+++ Supplied records +++
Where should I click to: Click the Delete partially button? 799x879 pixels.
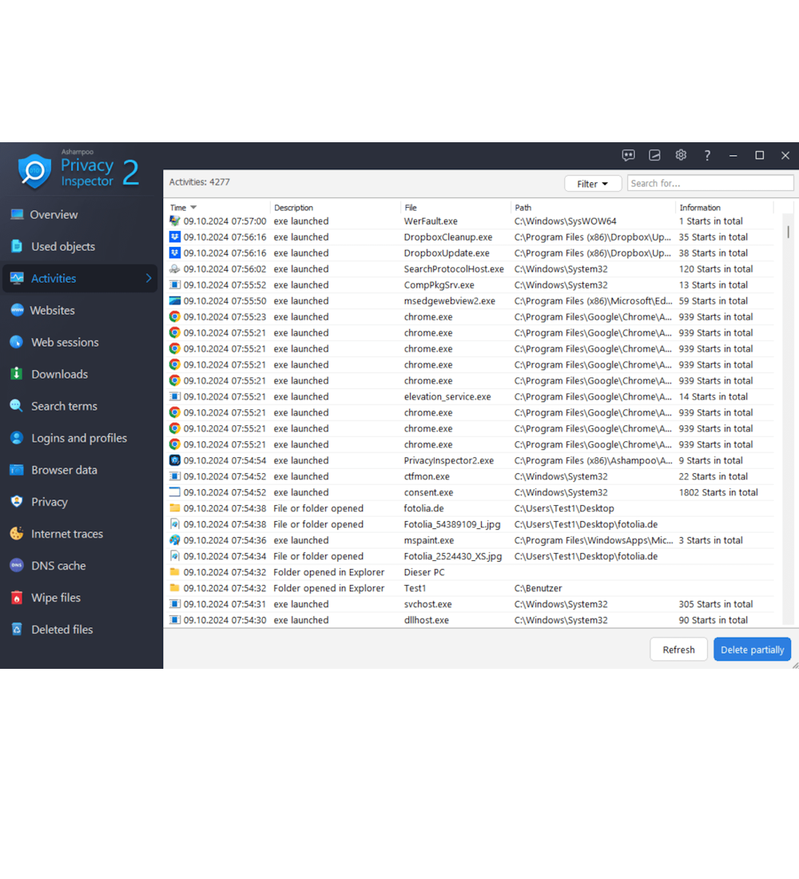pos(752,650)
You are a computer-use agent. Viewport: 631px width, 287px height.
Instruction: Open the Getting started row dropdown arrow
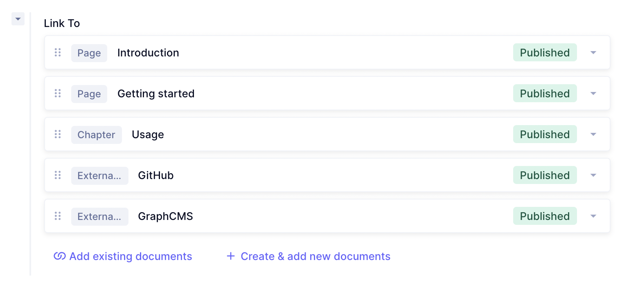593,93
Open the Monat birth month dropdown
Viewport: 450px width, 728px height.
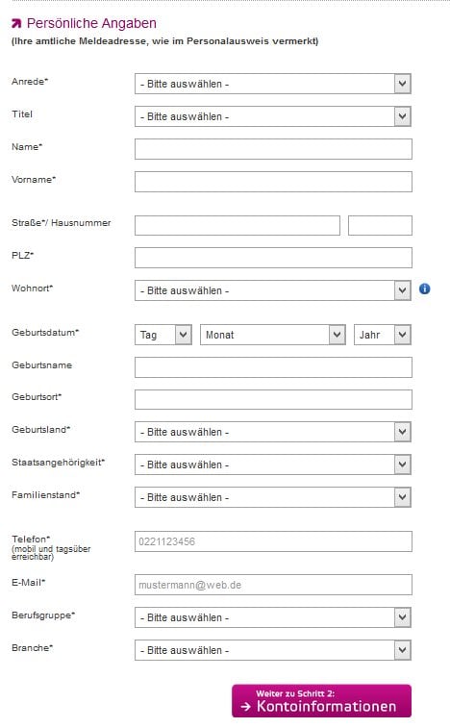(273, 335)
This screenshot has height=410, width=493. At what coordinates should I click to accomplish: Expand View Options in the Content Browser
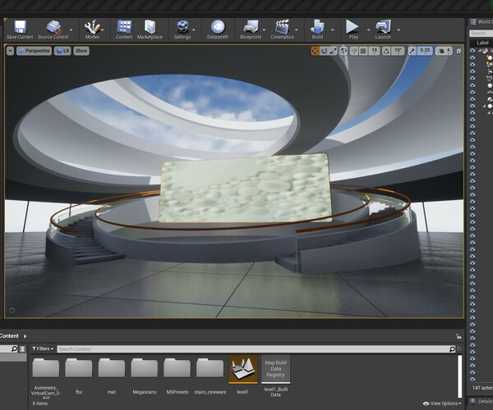tap(442, 403)
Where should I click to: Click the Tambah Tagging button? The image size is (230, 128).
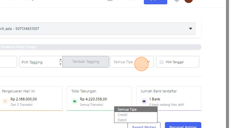tap(86, 62)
+++
▶ **Work order**
Write out each entry again exactly, and skip the pictures.

▶ **Problem solution**
Where should I click to: Click the Delete partially button? 799x879 pixels.
pos(752,650)
You are a computer-use agent. Viewport: 631px width, 287px height.
Instruction: Open the Getting started row dropdown arrow
593,93
Open the Monat birth month dropdown
Viewport: 450px width, 728px height.
(273, 335)
This screenshot has height=410, width=493. At what coordinates should I click to accomplish: Expand View Options in the Content Browser
tap(442, 403)
Where should I click to: Click the Tambah Tagging button? The image size is (230, 128).
tap(86, 62)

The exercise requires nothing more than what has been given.